Nehal and John completed their thesis Chaos to Cohesion: The Role of Artificial Intelligence in Urban Planning and Design.

The project definitely challenged us to broaden our perspective on architectural methods while including artificial intelligence, history and sociology as important factors. Designing for a war-torn city as it already is challenging and can result into multiple debates, having a broader perspective helped us throughout the process. AI and architectural design were more intertwined than we had expected. We were able to reach out to Alexandra Carlson, Research Scientist as well as attended various workshops, one of the most important being lectures by Harvard Ukrainian Research Institute where there were panelists from various fields including but not limited to architecture, politics and history.

The field of AI has been emerging recently and has opened carious employment opportunities. Knowing how to navigate in this field and using the resources that can help with the automatization of architecture has helped open paths to various firms and jobs that are approaching towards this area and helps us be on top of the changes that can reform architecture in the near future.

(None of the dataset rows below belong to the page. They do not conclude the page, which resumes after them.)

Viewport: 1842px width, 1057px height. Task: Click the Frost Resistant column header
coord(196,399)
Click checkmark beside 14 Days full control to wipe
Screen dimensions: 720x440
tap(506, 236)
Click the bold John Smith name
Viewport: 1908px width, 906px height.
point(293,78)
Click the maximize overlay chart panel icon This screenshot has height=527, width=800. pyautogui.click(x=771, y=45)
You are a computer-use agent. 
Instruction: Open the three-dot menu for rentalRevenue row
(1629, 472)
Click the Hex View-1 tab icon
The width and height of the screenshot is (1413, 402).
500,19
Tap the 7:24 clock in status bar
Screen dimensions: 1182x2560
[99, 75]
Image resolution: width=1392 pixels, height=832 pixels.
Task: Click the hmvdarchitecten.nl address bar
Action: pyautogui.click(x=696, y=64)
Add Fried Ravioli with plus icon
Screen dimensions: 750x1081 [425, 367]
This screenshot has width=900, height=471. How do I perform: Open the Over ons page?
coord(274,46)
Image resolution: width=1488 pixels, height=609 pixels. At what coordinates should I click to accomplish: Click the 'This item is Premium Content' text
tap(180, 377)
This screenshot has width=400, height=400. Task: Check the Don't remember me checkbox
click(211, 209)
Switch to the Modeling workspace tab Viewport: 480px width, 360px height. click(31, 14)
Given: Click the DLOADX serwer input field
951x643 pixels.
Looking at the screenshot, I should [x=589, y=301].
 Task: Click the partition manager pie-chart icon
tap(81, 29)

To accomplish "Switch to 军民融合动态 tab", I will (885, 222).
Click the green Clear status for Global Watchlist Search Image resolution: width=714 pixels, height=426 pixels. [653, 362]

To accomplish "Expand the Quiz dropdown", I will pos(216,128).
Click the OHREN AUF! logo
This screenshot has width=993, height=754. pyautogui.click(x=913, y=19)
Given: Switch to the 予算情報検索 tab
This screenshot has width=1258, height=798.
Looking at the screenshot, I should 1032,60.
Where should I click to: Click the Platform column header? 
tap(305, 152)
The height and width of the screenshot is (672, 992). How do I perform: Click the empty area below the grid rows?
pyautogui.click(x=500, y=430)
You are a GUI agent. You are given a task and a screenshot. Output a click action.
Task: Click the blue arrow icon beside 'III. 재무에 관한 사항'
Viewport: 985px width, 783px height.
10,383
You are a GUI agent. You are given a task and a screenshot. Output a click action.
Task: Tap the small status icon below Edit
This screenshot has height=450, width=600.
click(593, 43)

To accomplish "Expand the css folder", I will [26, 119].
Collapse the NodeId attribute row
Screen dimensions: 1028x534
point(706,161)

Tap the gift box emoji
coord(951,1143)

We would like to express our sincere gratitude to Dr. Matias del Campo for his unwavering support and guidance throughout the entirety of our project. As one of the best thesis advisors and mentors, he provided invaluable feedback, insight, and motivation that were essential to the success of our work. Without his expert guidance, this project would not have been possible.

We would also like to extend our thanks to Dr. Oksana Chabanyuk for her constant guidance throughout our project and her unique and first-hand perspective on architecture in Soviet Ukraine. Her knowledge and expertise added depth and nuance to our work, and we are grateful for her input.

We must acknowledge Devishi Suresh, MS Student in Electrical and Computer Engineering, for her technical expertise in machine learning. Her contributions were crucial in bringing our project to fruition.

Additionally, we would like to thank the ArtsEngine and AiiR Grant Committee for their support, which helped us to fund our thesis project.